■ Requirement: Output, word for word, the line that contains "You are a computer-use" and all lines after it in the records below, omitting pictures.

((

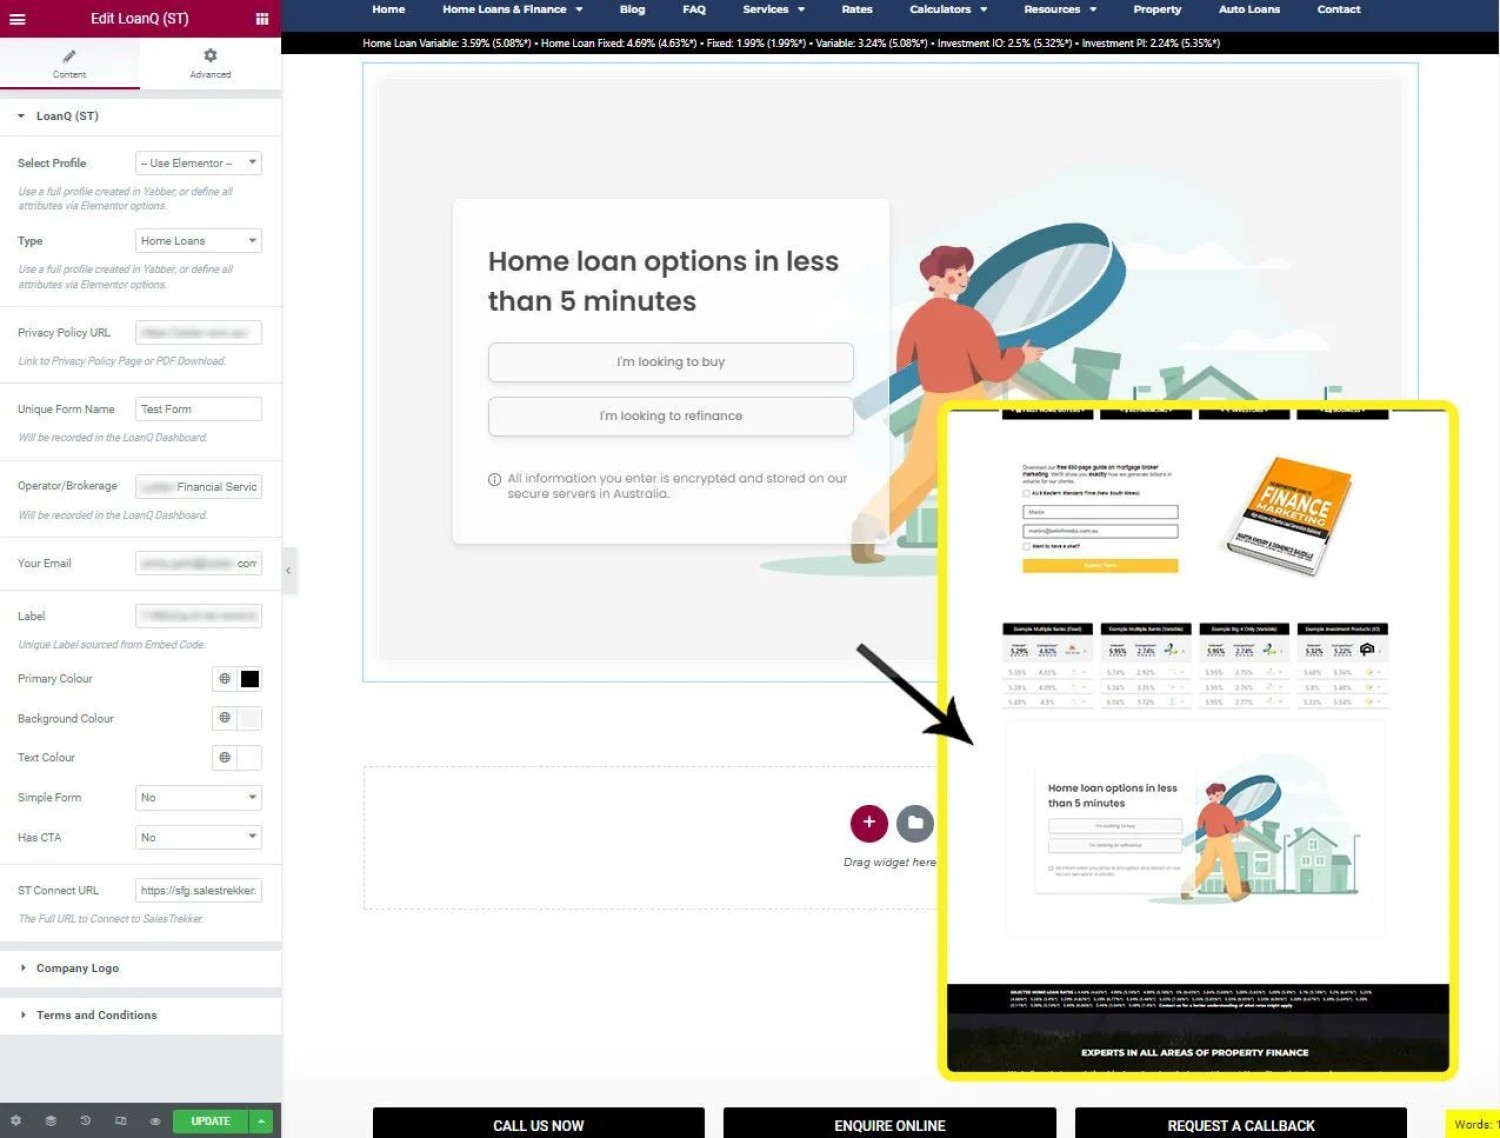This screenshot has height=1138, width=1500.
Task: Switch to the Advanced tab
Action: tap(210, 63)
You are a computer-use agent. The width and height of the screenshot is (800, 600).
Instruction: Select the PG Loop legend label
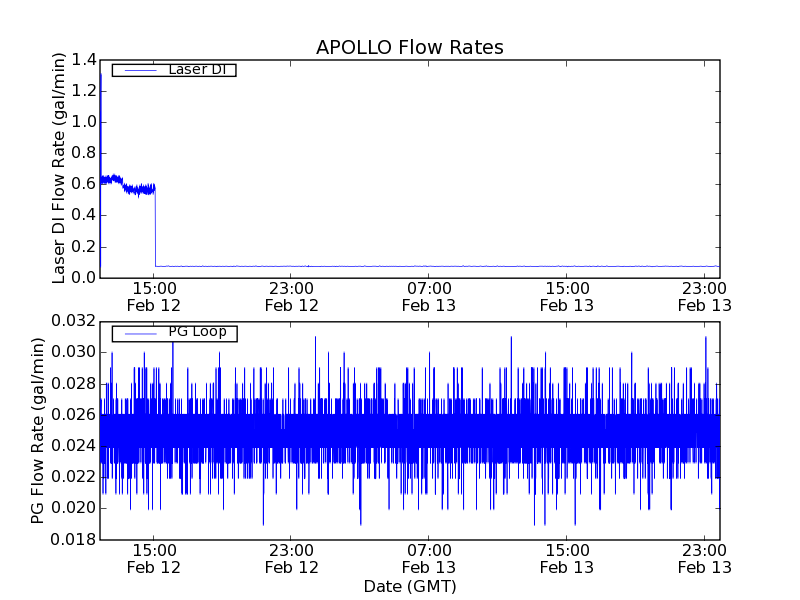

))

■ Response box:
You are a computer-use agent. The width and height of the screenshot is (800, 600).
Instruction: Select the PG Loop legend label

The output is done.